Você se mudou não apenas para longe de nós, mas para um lugar, feito de silêncios e mistérios, em que nossas palavras, nossos afetos, nossos gestos de saudade e despedida, não o alcançam mais. No entanto, que vontade obsessiva, pungente, inestancável de ouvir a sua voz, de ouvi-lo contar as histórias – sobre a política nacional e a do nosso Estado – que às vezes nem só você conhecia, mas somente você sabia contar. Nessas ocasiões, nos transformávamos em absortos e hipnotizados ouvintes, navegantes sem rumo à mercê de suas palavras, de suas expressões faciais, da sua teatral fabulação, do ouro do mais puro quilate verbal que você, com sua alquimia de “causeur”, extraía da ganga escura e espúria dos episódios políticos. Estávamos sempre, viciados à espera da próxima dose, na expectativa de novas histórias, das hilárias ou excêntricas peripécias que formam o anedotário sobre nossos costumes políticos, estaduais e nacionais.

Havia mais, entretanto. Você era um finíssimo, agudo observador e analista dos acontecimentos políticos. Sabia destrinchá-los com a perícia de um consciente e consciencioso dissecador da anatomia dos fatos e da fisiologia (ou do fisiologismo) dos protagonistas políticos. Eram sensibilidade, inteligência, percepção que o conduziam à observação e análise dos fenômenos políticos. Mas era também o amor às causas públicas, o engajamento nas lutas em favor da democracia, da liberdade de expressão, da legitimidade da representação popular, da restauração ética a que terão de ser submetidas eficazmente as instituições brasileiras. Além do mais, você sempre perfilhava os interesses das classes mais humildes, dos excluídos e marginalizados, por espírito de justiça e em decorrência de sua formação humanística, constituída por uma concepção ideológica de vanguarda, utópica, porém bela e por sentimentos de identificação com as vítimas das asquerosas desigualdades sociais e econômicas.

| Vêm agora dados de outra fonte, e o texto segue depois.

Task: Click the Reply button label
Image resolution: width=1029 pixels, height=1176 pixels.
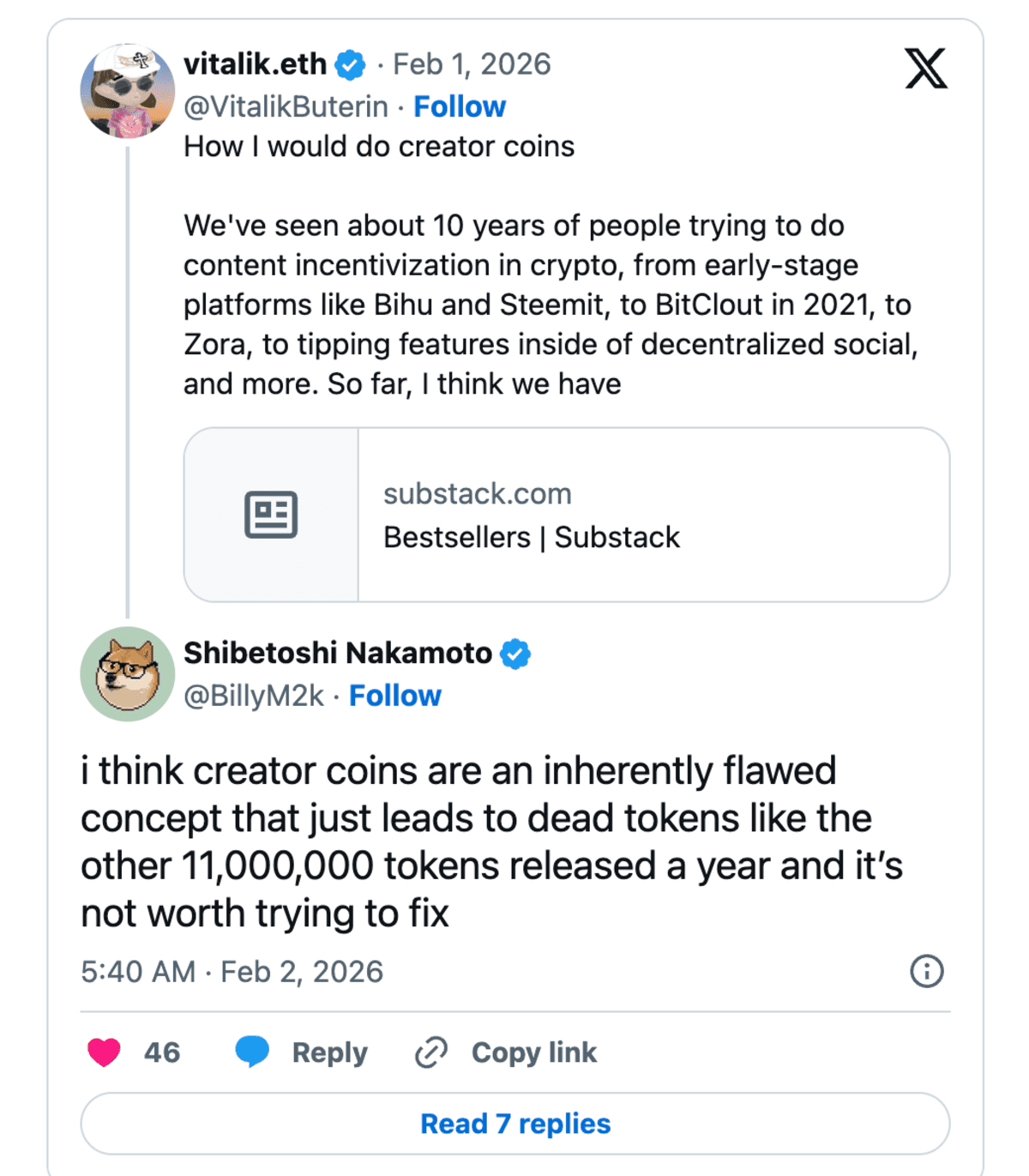Action: 329,1052
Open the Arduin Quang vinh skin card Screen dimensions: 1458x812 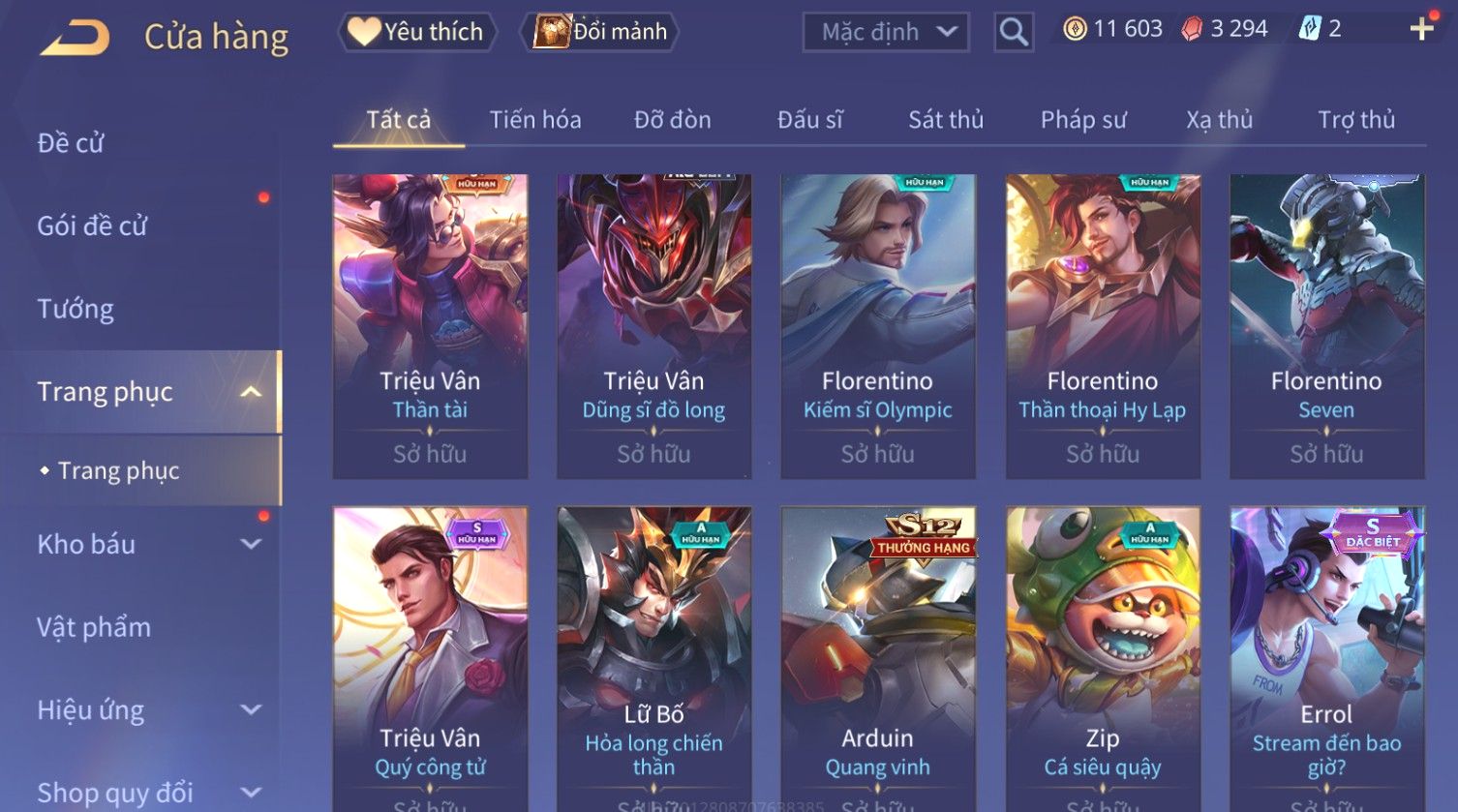tap(878, 658)
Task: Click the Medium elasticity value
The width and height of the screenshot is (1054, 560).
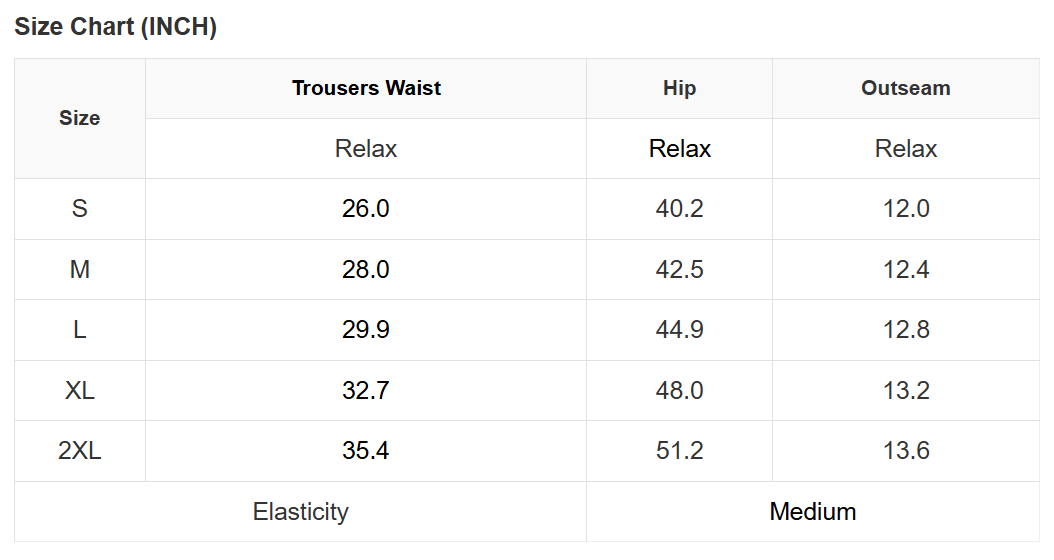Action: (x=813, y=512)
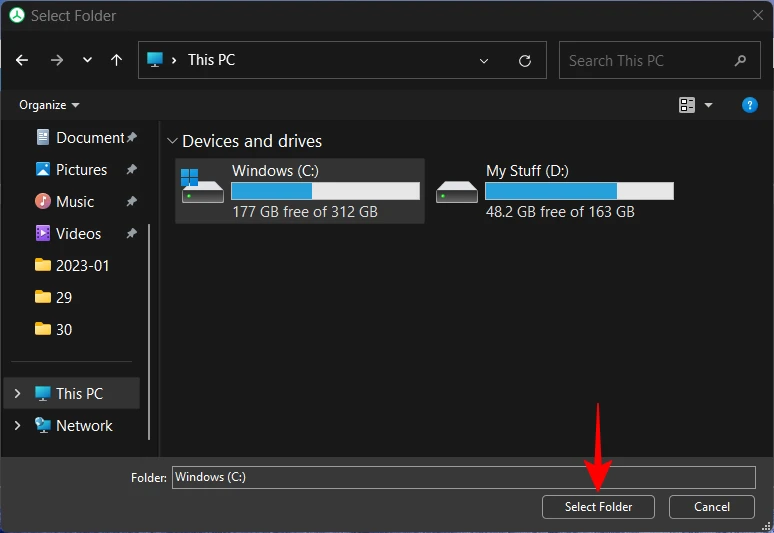Collapse the Devices and drives group
The width and height of the screenshot is (774, 533).
(x=172, y=142)
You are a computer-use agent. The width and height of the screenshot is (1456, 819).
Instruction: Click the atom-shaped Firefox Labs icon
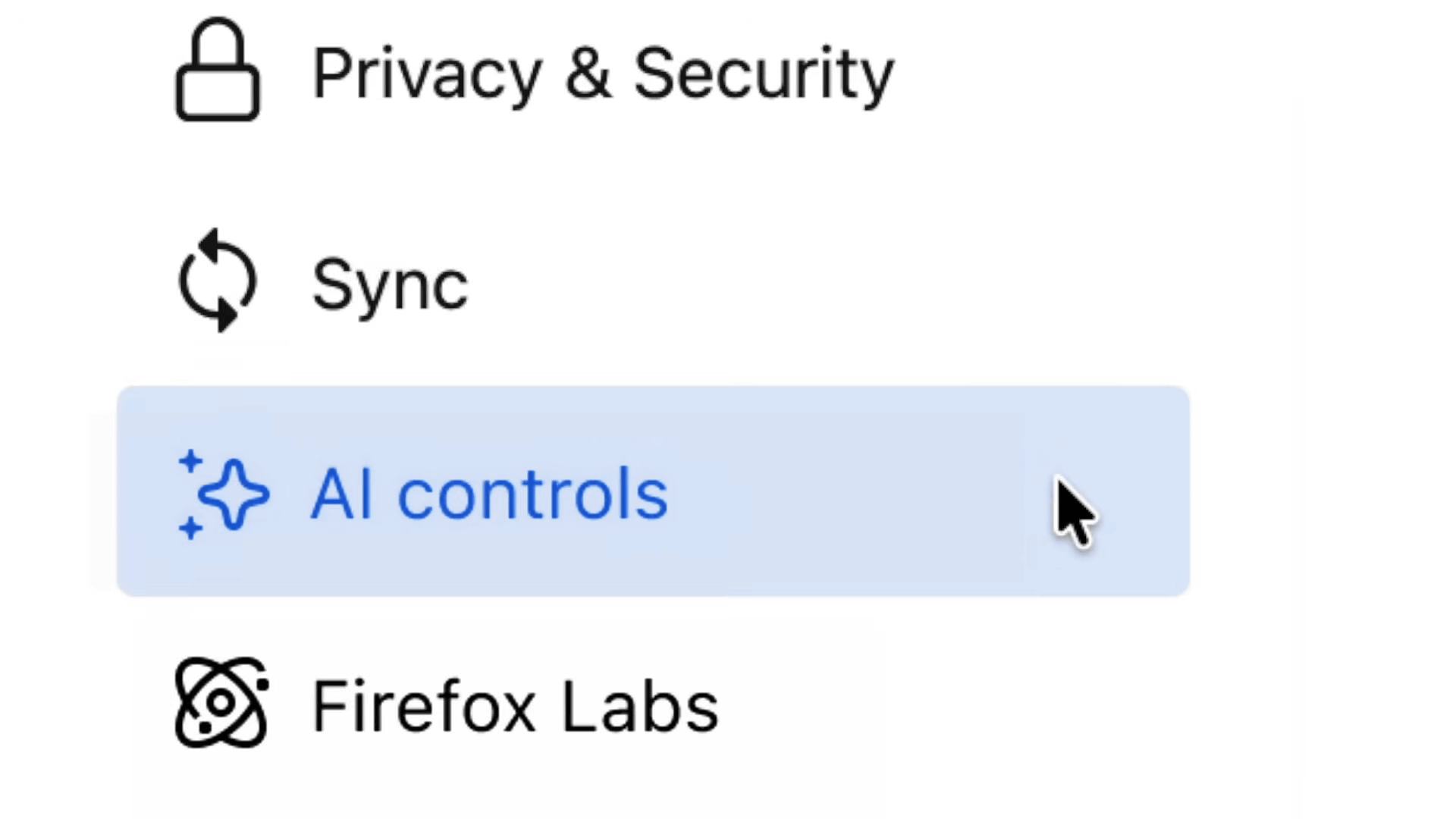[221, 703]

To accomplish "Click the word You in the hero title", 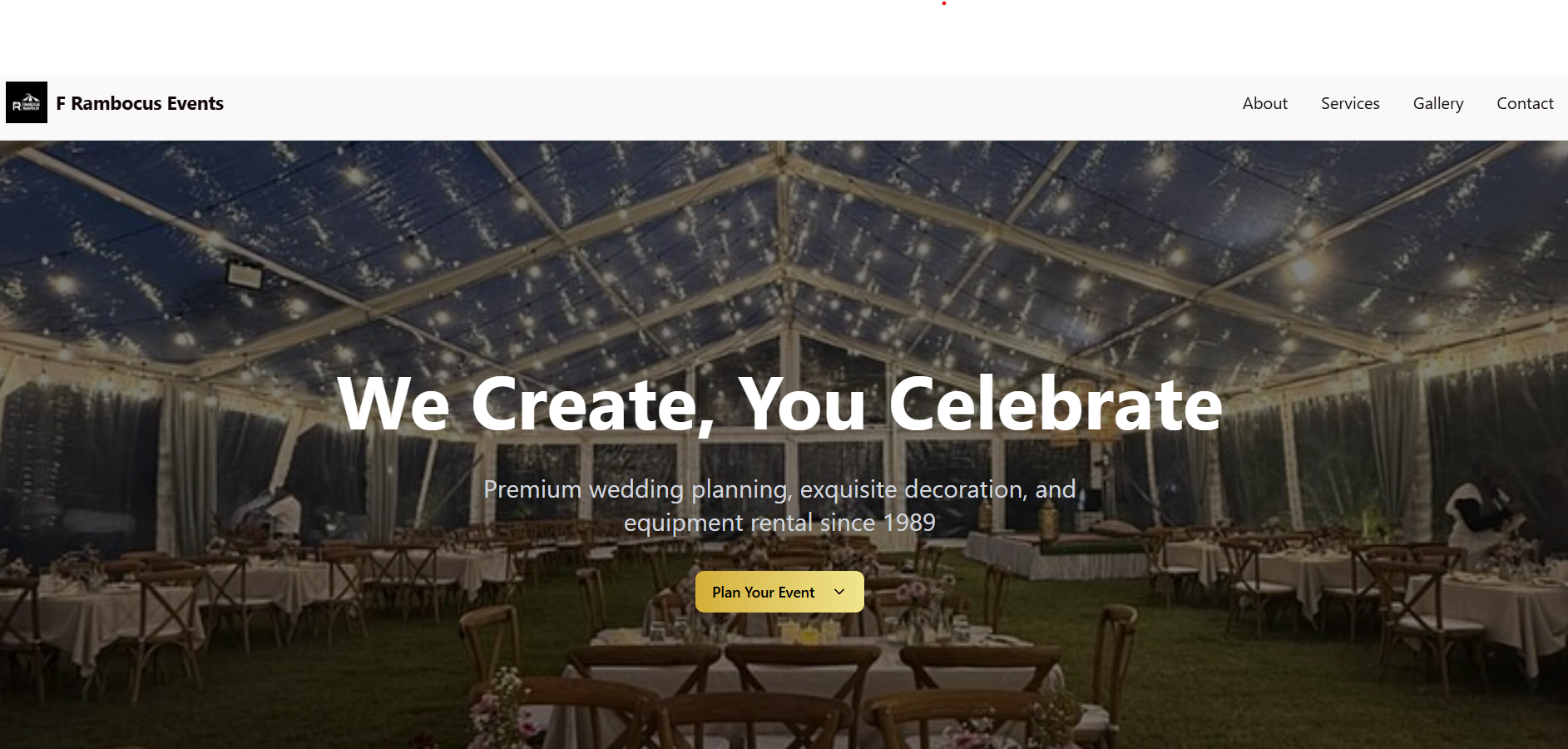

Todos nós sabemos que o seu principal ofício – que exercia com inexcedível habilidade e permanente denodo – era o da amizade. Ninguém que eu conheça foi tão fiel e generoso na observância dos ritos, vínculos e expressões desse ofício, que é essencialmente espontâneo e que tem em si próprio a sua mais valiosa recompensa. Não esquecia nem abandonava os amigos – mais do que por um dever, por um compromisso consigo mesmo – por mais ingratas e adversas que fossem as circunstâncias, como demonstrou em momentos difíceis e situações desafiadoras, ao longo de sua vida.

Herdei de meu pai – Dario, irmão de Sofia, sua mãe – a enorme afeição (a esta altura, molhada de pranto e saudade) e a não menor admiração por você, por seus méritos, por seu valor, por suas incomuns, raras qualidades morais e intelectuais.  Você foi uma pessoa com que contei, em diversas fases de minha vida, como se conta com um irmão mais velho, um bom, querido e insubstituível irmão mais velho.

Nessa penúltima quarta-feira – 5 de agosto – conversamos longamente por telefone e marcamos um almoço para a semana seguinte, a fim de prosseguirmos conversando. Não enxergo explicações convincentes para essa, aparentemente, estúpida ruptura, que põe um surpreendente, desconcertante ponto final em tudo. Mas algo me conforta: sua morte foi uma cessação rápida, instantânea do impulso responsável pela preservação do milagre da vida. Cumpriu-se a fatalidade de nossa finitude, mas sem o constrangedor e progressivo embotamento de suas aptidões físicas e mentais. É um pobre conforto, reconheço, mas é o único que nos resta. Corrijo-me, não é o único, pois a presença de sua memória é tão forte, tão intensa, tão vívida, que, através dela, você sobrevive à morte.